Qual o seu objectivo final? Creio que estamos numa época onde o Espírito e a Matéria se aproximam a grande velocidade, o que levará à sua fusão. Creio que a Matéria poderá reconhecer no Espírito e que este se poderá revelar através da Matéria. Acredito que as "realidades virtuais" (bem como as técnicas de comunicação global), apesar de perigosas por poderem oferecer como definitivo um ersatz da vida espiritual ou afectiva, têm as potencialidades não só de unir numa só esfera a mente da humanidade e de permitir a criação de realidades alternativas, mas também as de demonstrar a relatividade e mesmo a falsidade da realidade material objectiva, o que, em conjunção com outros factores, poderá provocar uma salto qualitativo na história da humanidade, fazendo-a sair do "buraco negro" onde ainda se encontra.

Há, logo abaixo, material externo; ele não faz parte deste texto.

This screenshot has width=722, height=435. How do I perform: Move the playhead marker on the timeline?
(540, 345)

Esse momento é precedido pela época actual, cujas características são o aceleramento do tempo (em termos de manipulação do espaço e da informação), a crescente sincronicidade dos eventos (não só exteriores, mas dos interiores com os exteriores) e a cada vez maior clarificação das questões, ou seja, a de que a raça, de resto cada vez mais telepática, distingue agora melhor o justo do injusto, o verdadeiro do falso e o belo do que o não é, (o que leva de resto aos actuais requintes de manipulação oculta das massas.

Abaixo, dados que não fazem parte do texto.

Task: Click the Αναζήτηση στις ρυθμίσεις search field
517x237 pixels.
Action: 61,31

Outra característica desse aceleramento é a crescente interpenetração e fusão dos sistemas mais díspares que tinham sido divididos pela Ciência quando esta se separou da Filosofia e da Religião, e que, agora, leva não só à interdisciplinaridade e ao multiculturalismo mas sobretudo à minha ideia de que o que é importante é saber fazer bem alguma coisa para poder fazer também muitas outras coisas diferentes. Com efeito, são semelhantes na sua essência as leis que regem a manifestação quer no campo de pintura quer nos do Direito, da dansa, da Economia. dos afectos, da natação ou da meditação, sendo essencial nessa tarefa intuir os referidos padrões, muitas vezes invisíveis mas pôr fim óbvios, que ligam todas as imagens e actividades existentes. Nesta dinâmica global se inserem os Jardins Mágicos, que se propõem assim contribuir para ajudar à transição entre um mundo monolítico, materialista e massificado e um mundo de escolha consciente da realidade de cada um.

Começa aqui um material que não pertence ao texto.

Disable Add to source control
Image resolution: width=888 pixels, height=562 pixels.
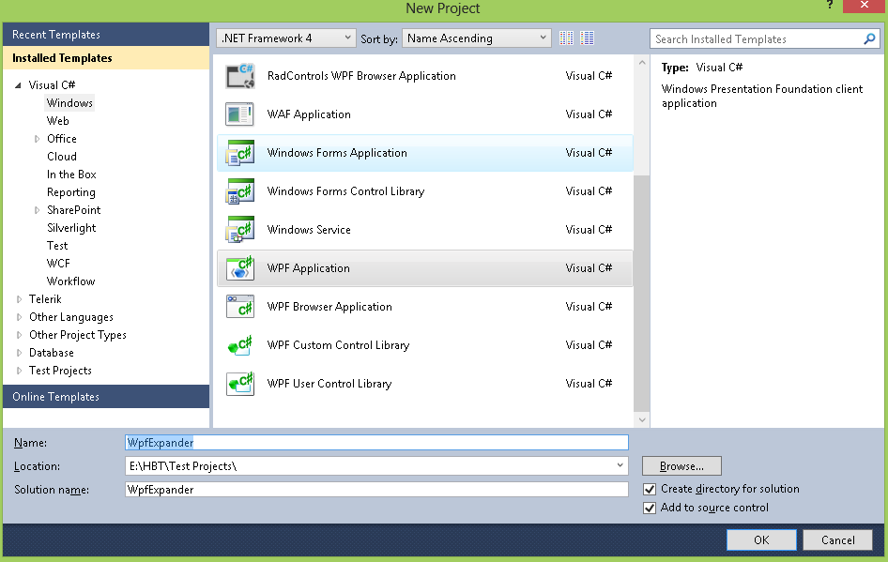pos(650,508)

Para terminar esta apresentação dos Jardins Mágicos, resta referir o que significam eles para mim. São uma forma de meditação, de receber insights, de reconhecer partes de mim próprio, mais ou menos divinas, luminosas ou confusas. Uma forma de brincar e agir sobre o mundo "exterior". Uma forma de atingir o riso ou a participação mística. Uma forma de sair de mim e do tempo. Mágicos portanto...

Quem sou eu? O meu objectivo na vida seria não ter personalidade, não ter opiniões, não recordar o passado nem projectar o futuro. Aceitar e gozar a vida como ela se apresente, sem nada a defender nem nada para atacar. Até lá vejo-me como um agente de transformação cultural neste período de passagem para uma sociedade onde a cultura substituirá a política.


Este texto foi publicado no número 111 da revista Colóquio/Artes, da Fundação Gulbenkian, com fotos a ilustrar, sendo uma delas capa da revista.